==== DATA FOR THIS EXERCISE ====

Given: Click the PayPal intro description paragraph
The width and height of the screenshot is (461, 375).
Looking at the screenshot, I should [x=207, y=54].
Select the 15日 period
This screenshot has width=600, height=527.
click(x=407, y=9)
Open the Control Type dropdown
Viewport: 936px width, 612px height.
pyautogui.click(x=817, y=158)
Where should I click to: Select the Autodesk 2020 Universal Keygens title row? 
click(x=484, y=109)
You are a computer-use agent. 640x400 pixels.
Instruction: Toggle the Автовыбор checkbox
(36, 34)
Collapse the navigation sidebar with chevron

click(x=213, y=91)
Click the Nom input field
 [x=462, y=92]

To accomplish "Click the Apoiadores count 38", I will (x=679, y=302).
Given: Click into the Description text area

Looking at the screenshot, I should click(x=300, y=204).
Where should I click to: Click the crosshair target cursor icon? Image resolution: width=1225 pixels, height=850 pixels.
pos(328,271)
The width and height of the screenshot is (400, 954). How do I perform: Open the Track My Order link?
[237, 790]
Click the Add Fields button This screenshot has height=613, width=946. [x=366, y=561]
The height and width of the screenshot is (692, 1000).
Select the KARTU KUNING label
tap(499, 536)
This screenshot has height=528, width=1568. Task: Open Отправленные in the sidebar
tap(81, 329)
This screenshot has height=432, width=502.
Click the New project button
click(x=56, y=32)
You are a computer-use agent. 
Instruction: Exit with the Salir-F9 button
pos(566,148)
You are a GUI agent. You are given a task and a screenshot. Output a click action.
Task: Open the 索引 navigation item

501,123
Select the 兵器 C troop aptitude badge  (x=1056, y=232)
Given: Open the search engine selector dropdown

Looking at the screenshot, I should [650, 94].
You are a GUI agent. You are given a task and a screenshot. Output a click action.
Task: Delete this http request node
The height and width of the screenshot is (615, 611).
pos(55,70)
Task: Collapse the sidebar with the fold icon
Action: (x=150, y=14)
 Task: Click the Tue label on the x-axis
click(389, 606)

====

All of the material, start to finish, should be retyped exactly.

◆ **SOLVED EXERCISE**:
Given: Click the PayPal intro description paragraph
The width and height of the screenshot is (461, 375).
Looking at the screenshot, I should [x=207, y=54].
Select the 15日 period
This screenshot has width=600, height=527.
click(x=407, y=9)
Open the Control Type dropdown
Viewport: 936px width, 612px height.
pyautogui.click(x=817, y=158)
Where should I click to: Select the Autodesk 2020 Universal Keygens title row? 
click(x=484, y=109)
You are a computer-use agent. 640x400 pixels.
Instruction: Toggle the Автовыбор checkbox
(36, 34)
Collapse the navigation sidebar with chevron

click(x=213, y=91)
Click the Nom input field
 [x=462, y=92]

To accomplish "Click the Apoiadores count 38", I will (x=679, y=302).
Given: Click into the Description text area

Looking at the screenshot, I should click(x=300, y=204).
Where should I click to: Click the crosshair target cursor icon? Image resolution: width=1225 pixels, height=850 pixels.
pos(328,271)
The width and height of the screenshot is (400, 954). How do I perform: Open the Track My Order link?
[237, 790]
Click the Add Fields button This screenshot has height=613, width=946. [x=366, y=561]
The height and width of the screenshot is (692, 1000).
Select the KARTU KUNING label
tap(499, 536)
This screenshot has height=528, width=1568. Task: Open Отправленные in the sidebar
tap(81, 329)
This screenshot has height=432, width=502.
Click the New project button
click(x=56, y=32)
You are a computer-use agent. 
Instruction: Exit with the Salir-F9 button
pos(566,148)
You are a GUI agent. You are given a task and a screenshot. Output a click action.
Task: Open the 索引 navigation item

501,123
Select the 兵器 C troop aptitude badge  (x=1056, y=232)
Given: Open the search engine selector dropdown

Looking at the screenshot, I should [650, 94].
You are a GUI agent. You are given a task and a screenshot. Output a click action.
Task: Delete this http request node
The height and width of the screenshot is (615, 611).
pos(55,70)
Task: Collapse the sidebar with the fold icon
Action: (x=150, y=14)
 Task: Click the Tue label on the x-axis
click(389, 606)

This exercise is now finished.